The second one is: Are we big enough in scale and scope to escape consolidation? Well, we'll be the fourth-largest software company in the industry. I would never say "never," but the likelihood that the combined company could be acquired is lower.

Q: What about recent accounting issues at Veritas? Do you think that has affected the perception of the merger at all?

A: No, I don't think it has had any impact. They involve prior people at the company and happened historically. The one that gets the most press to this day continues to be the AOL transaction. [AOL bought $50 million worth of goods from Veritas. Then, Veritas, in turn, bought $20 million worth of ads from AOL. Veritas had to later restate earnings as a result of the transaction]. It was done in September of 2000. It's not a recent transaction. It's just that the accounting carries through for a number of years.
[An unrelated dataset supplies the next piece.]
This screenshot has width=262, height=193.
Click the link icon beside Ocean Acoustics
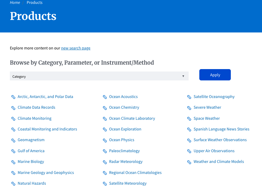point(105,97)
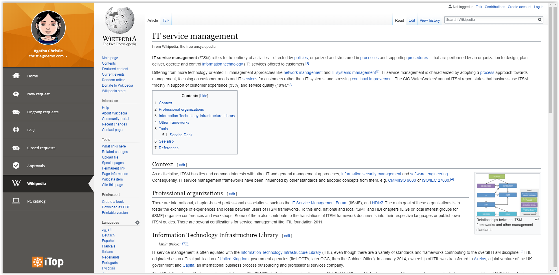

People mostly know this is historical. If you look at the management team, no one involved is still on the team. And the board has completely turned over, with the exception of one member.

Q: Is it something you've heard shareholders bring up when you talk about the merger?

A: I think they're looking for us to get it cleaned up and behind us. A good indication [that it's happening] is in [our annual report, where] we talked about the settlement of shareholder class-action lawsuits. It's another milestone toward putting it behind us. The goal is obviously to have it behind us and not bring it into Symantec.

Q: What will you and Thompson each bring the management team?

A: I definitely come at it from a more technical background, and John comes from more of a sales background. You can imagine, we both have our ways of wanting to do things. I recognize pretty clearly he's the CEO, and part of accepting doing the merger was accepting he'd be the CEO, and I'm comfortable with that. I worked for [Oracle CEO] Larry Ellison for years so, in contrast, I think John will be a teddy bear to work for.

Q: Speculation that the CEO of the smaller company in a merger will leave is common, and plenty of people don't think you'll stick around. What do you say to them?

A: Well, nothing can eliminate that. They have to wait and see, and I have to wait and see. I'm going into it with the intention of staying. I'm having fun and helping customers achieve great things, and [I will] have an influence in the company. If those three align, I'll still be there.

Keep in mind that I'm not your typical Silicon Valley guy who jumps jobs. I spent 14 years at Oracle. Not many people in the industry have spent 14 years at Oracle. [That] is equivalent to the person who spent 50 years at IBM (IBM). So there are no guarantees in life, and I'm not here to give any, but I'm excited by the merger.